■ Instructions to follow ■
A line belongs in the answer if it contains "computer"; copy every such line from the entries below.

■ Input ■
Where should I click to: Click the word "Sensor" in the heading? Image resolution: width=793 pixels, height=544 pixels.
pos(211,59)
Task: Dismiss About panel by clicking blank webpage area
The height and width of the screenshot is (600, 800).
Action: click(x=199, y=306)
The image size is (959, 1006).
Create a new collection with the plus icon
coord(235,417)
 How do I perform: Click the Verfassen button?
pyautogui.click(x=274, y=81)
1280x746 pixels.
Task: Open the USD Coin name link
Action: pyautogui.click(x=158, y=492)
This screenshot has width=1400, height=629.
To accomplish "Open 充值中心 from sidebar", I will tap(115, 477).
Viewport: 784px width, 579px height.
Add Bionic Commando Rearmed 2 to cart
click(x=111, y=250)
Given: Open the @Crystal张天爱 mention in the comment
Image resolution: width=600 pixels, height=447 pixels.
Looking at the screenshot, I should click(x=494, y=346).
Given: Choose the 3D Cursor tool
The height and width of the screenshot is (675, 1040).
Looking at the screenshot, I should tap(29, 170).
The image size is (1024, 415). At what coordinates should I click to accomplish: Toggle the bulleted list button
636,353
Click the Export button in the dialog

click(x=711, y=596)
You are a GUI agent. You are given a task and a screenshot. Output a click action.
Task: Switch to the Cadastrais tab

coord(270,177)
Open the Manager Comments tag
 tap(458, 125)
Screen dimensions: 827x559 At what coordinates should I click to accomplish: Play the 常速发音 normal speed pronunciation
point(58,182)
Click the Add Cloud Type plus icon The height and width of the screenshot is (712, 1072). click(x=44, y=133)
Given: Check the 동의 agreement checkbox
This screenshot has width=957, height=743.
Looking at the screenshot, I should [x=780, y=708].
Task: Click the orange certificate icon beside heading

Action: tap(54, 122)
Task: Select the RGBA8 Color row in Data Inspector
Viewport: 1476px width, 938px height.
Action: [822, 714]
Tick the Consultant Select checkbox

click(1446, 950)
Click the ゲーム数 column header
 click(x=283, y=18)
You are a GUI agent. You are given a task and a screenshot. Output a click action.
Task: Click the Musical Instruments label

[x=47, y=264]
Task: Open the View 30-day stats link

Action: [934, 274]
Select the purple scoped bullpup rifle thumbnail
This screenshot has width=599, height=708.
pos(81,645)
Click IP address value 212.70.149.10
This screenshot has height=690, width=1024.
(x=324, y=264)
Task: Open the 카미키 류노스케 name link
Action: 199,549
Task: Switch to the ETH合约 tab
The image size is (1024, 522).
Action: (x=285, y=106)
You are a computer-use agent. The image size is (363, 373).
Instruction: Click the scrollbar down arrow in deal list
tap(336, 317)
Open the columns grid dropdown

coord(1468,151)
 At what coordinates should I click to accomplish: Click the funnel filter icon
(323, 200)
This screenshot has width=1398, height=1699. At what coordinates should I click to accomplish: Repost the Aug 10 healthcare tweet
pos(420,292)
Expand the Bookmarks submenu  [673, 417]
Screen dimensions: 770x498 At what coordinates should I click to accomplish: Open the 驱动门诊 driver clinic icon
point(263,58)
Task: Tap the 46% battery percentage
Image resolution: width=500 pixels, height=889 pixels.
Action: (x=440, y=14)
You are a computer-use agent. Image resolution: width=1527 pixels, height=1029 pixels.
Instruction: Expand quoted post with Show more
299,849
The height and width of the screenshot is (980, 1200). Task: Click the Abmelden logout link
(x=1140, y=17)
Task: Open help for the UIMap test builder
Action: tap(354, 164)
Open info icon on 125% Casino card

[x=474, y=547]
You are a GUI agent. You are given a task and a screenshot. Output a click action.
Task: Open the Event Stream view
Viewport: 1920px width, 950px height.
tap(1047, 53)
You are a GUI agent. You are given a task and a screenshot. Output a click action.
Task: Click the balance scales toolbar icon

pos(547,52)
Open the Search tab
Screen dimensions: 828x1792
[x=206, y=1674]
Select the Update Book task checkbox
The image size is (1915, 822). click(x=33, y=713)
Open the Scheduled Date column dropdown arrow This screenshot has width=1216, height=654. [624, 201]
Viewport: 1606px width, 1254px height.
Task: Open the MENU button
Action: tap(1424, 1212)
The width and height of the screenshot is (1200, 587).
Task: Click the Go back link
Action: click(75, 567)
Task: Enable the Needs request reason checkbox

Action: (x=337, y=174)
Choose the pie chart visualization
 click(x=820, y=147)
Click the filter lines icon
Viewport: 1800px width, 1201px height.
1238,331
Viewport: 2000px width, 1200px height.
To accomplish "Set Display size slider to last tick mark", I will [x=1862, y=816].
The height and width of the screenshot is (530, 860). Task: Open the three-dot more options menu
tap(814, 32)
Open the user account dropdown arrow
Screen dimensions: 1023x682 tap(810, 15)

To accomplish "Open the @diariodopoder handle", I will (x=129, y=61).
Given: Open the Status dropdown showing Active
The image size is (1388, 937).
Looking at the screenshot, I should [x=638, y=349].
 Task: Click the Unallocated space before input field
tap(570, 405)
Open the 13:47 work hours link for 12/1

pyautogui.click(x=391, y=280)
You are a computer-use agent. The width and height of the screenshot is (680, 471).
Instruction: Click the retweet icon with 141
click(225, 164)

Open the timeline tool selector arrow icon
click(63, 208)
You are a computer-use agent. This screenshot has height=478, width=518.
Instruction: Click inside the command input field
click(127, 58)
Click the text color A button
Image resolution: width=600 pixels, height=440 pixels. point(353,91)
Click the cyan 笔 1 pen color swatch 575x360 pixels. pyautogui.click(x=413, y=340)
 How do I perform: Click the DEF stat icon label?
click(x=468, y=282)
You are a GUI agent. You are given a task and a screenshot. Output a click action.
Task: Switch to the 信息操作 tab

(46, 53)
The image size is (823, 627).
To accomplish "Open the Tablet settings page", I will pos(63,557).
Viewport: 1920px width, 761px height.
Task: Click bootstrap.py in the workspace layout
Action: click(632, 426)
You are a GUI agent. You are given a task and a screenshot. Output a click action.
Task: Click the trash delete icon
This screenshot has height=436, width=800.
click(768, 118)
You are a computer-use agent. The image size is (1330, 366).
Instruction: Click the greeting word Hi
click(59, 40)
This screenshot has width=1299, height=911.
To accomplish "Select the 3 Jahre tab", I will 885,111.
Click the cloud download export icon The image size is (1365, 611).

■ Answer box ■
You are a computer-use agent. The image size is (363, 373).
You are a computer-use agent. Image resolution: width=1527 pixels, height=1029 pixels.
You are a computer-use agent. The width and height of the screenshot is (680, 471).
You are a computer-use agent. This screenshot has height=478, width=518.
You are a computer-use agent. The image size is (1330, 366).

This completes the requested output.